Look through the entries for the string "header" and copy every line where it shows up.

[Stored data entries]

########

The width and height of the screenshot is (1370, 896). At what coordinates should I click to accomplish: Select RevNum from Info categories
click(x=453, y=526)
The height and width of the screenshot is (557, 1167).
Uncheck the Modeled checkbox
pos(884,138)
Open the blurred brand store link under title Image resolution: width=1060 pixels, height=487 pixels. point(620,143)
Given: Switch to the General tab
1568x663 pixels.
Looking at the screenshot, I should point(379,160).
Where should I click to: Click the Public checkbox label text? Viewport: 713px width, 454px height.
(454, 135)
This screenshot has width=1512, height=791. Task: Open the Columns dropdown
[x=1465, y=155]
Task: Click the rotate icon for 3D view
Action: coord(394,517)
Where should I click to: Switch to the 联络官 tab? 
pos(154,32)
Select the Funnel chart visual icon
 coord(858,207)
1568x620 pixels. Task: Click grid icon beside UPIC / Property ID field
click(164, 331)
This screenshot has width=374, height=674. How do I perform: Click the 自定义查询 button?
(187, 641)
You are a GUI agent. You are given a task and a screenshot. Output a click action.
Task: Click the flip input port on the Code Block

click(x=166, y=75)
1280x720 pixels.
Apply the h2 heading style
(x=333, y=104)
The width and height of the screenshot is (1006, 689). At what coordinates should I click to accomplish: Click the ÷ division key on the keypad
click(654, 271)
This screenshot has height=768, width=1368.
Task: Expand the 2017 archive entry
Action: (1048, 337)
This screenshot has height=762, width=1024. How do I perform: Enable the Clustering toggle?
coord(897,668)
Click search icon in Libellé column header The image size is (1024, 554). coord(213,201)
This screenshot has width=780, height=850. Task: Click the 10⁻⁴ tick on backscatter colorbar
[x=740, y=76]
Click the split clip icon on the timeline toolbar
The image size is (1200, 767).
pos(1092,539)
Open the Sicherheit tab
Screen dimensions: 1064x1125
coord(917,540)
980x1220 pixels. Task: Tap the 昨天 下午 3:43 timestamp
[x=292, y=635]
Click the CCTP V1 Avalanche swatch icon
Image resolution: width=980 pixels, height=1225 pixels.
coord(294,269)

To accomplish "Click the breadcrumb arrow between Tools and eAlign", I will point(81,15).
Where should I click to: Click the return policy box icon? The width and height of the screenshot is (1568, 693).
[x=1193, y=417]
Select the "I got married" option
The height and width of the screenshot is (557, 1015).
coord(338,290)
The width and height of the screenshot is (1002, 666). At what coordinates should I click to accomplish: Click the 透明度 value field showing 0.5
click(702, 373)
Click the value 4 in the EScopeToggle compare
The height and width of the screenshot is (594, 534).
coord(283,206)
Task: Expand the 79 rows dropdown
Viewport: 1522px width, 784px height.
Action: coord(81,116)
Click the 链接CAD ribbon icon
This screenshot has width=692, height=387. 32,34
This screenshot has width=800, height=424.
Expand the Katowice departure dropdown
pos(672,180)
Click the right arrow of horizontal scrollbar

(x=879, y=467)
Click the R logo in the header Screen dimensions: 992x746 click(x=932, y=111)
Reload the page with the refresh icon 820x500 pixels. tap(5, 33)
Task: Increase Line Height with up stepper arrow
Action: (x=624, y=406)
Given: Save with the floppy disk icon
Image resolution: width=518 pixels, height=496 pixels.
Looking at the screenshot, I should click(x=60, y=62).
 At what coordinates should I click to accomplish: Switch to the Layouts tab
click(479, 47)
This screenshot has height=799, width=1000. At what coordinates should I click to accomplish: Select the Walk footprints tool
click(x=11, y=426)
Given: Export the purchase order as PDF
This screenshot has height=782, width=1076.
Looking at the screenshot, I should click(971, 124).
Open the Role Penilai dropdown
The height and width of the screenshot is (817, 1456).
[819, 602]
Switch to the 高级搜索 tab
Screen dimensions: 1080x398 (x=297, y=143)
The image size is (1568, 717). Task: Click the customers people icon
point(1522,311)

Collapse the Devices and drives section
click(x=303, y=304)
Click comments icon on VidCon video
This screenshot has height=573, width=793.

########

[Reply to the exercise]:
Click search icon in Libellé column header The image size is (1024, 554). coord(213,201)
Click the R logo in the header Screen dimensions: 992x746 click(x=932, y=111)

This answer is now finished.